Anyhoo. Moving swiftly along. To the fact that I need a drink very badly. Haven't had one in more than a year (must be nice to my liver which is already doing the work of three what with all my medications, not to mention that alcohol is toxic to bone marrow especially the new baby just-getting-started or the old-in-need-of-help kind), but don't actually really honestly long for one. The desperate need only hits me whenever I read Peggy Noonan and find myself saying out loud, "Good god, woman.

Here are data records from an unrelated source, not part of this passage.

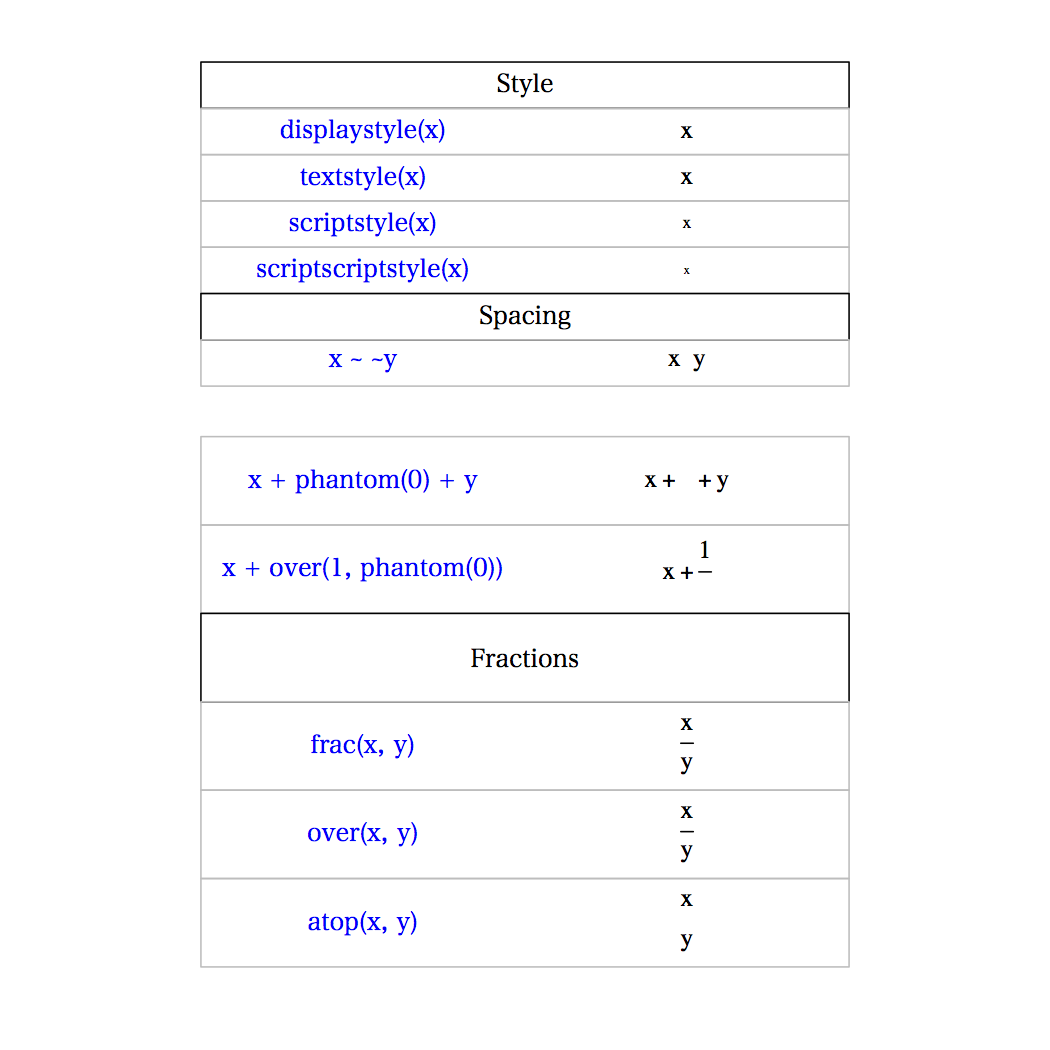Click the rendered x in the displaystyle row
Screen dimensions: 1050x1050
click(686, 131)
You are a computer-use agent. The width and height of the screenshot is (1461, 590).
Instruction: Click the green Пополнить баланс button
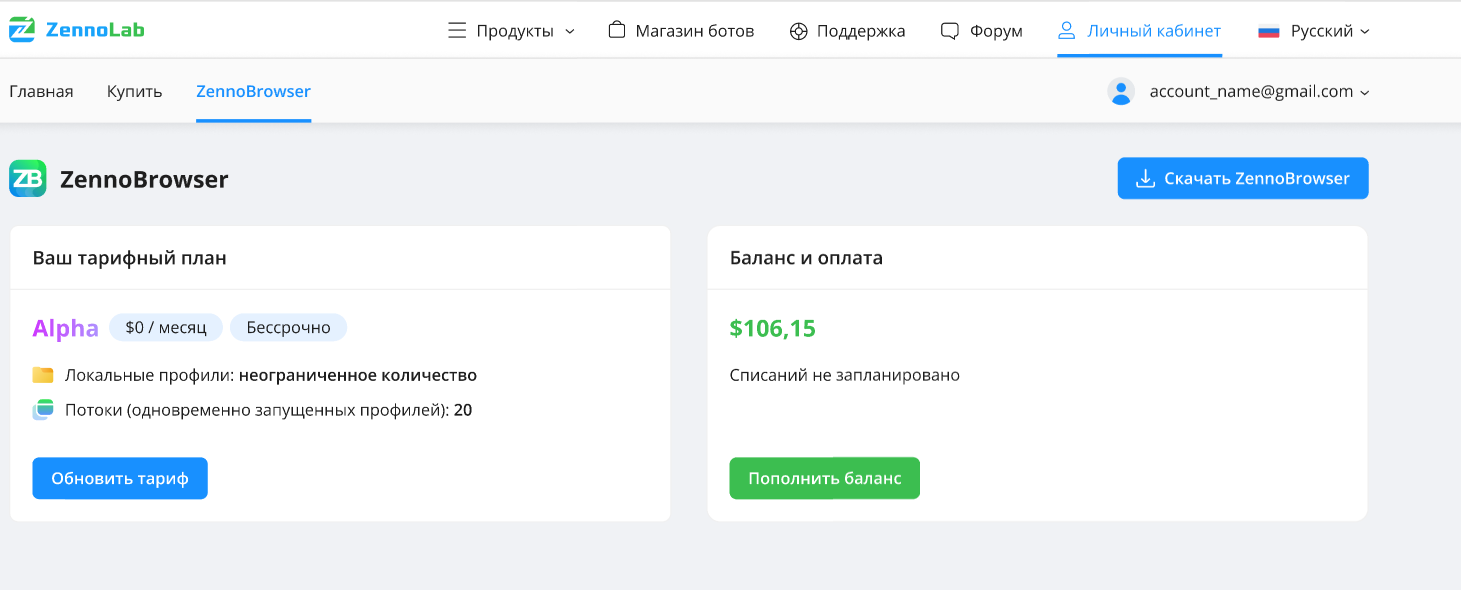(x=824, y=478)
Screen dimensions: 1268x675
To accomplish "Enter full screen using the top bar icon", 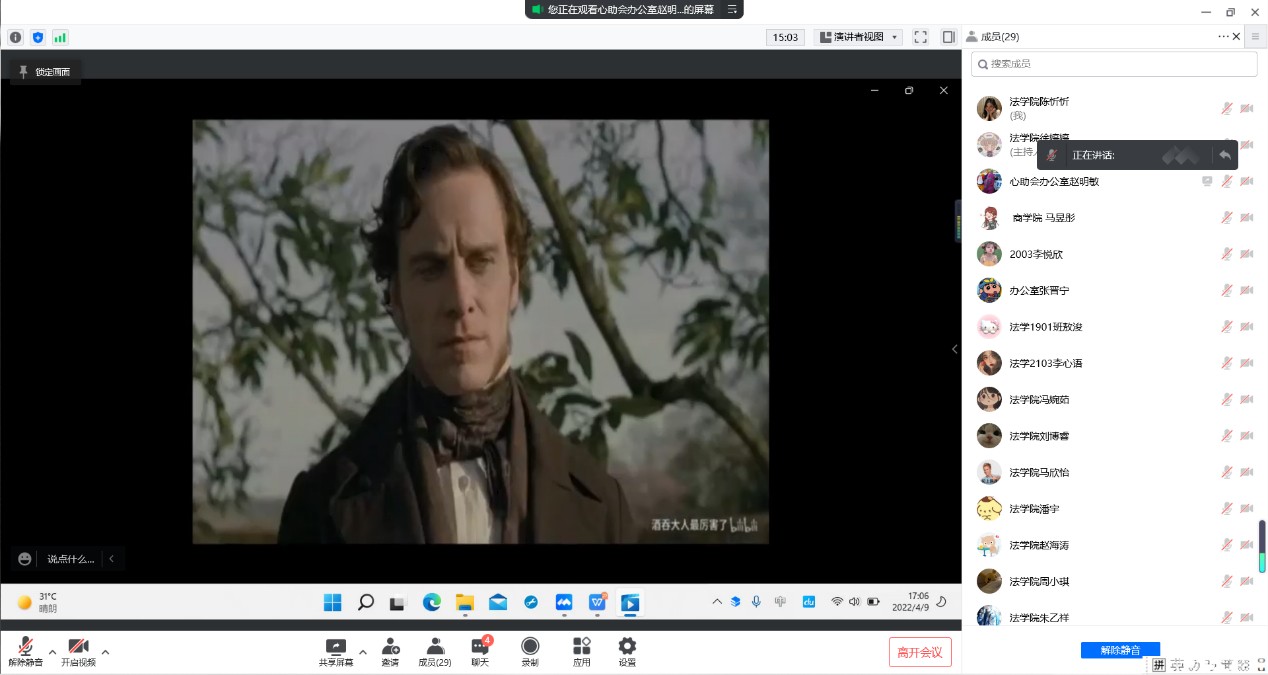I will [x=920, y=37].
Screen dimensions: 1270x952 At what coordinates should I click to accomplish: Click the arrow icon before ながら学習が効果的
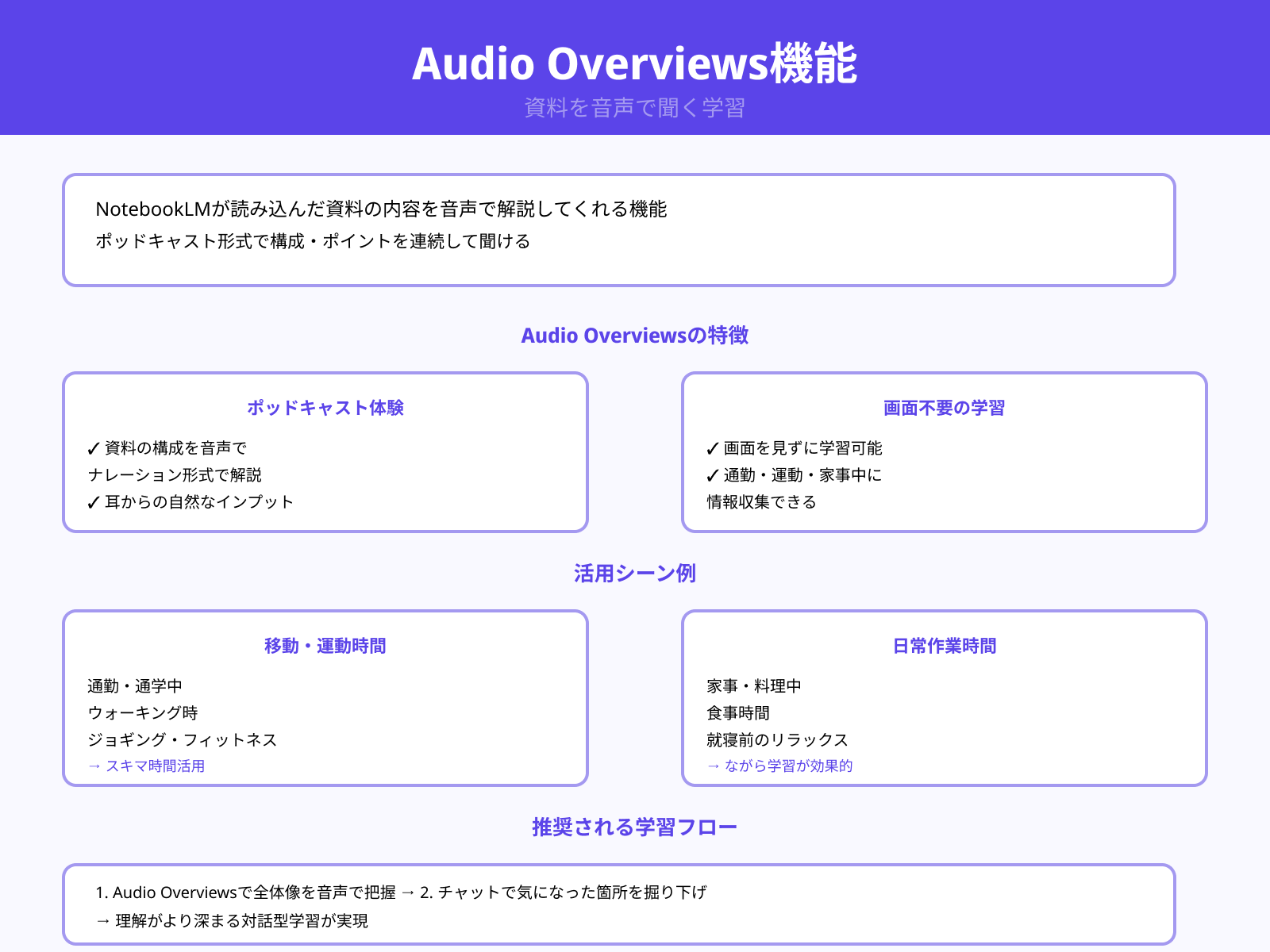(711, 766)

You might be right!" Her article this week on why she's not so lathered up about the Reverend Wright is just the latest in a series that have had me just a little too close for comfort to her side of the aisle for my tastes. Now, maybe it's because she uses "hatred" of the English as an example, but damn if sister Peggy weren't speaking my language today: http://online.wsj.com/article/declarations.html
And if you're wondering, I like Springbank 10 Year or A. Rafanelli Cabernet. ;) I'm gonna need a case of each unless Peggy either gets some writer's block or gets a visitation from the ghost of Ronnie Reagan telling her to stop helping Obama already.
And that, barkeep, is about all I've got for you today. Like I promised, a whole lotta talk about nothin'.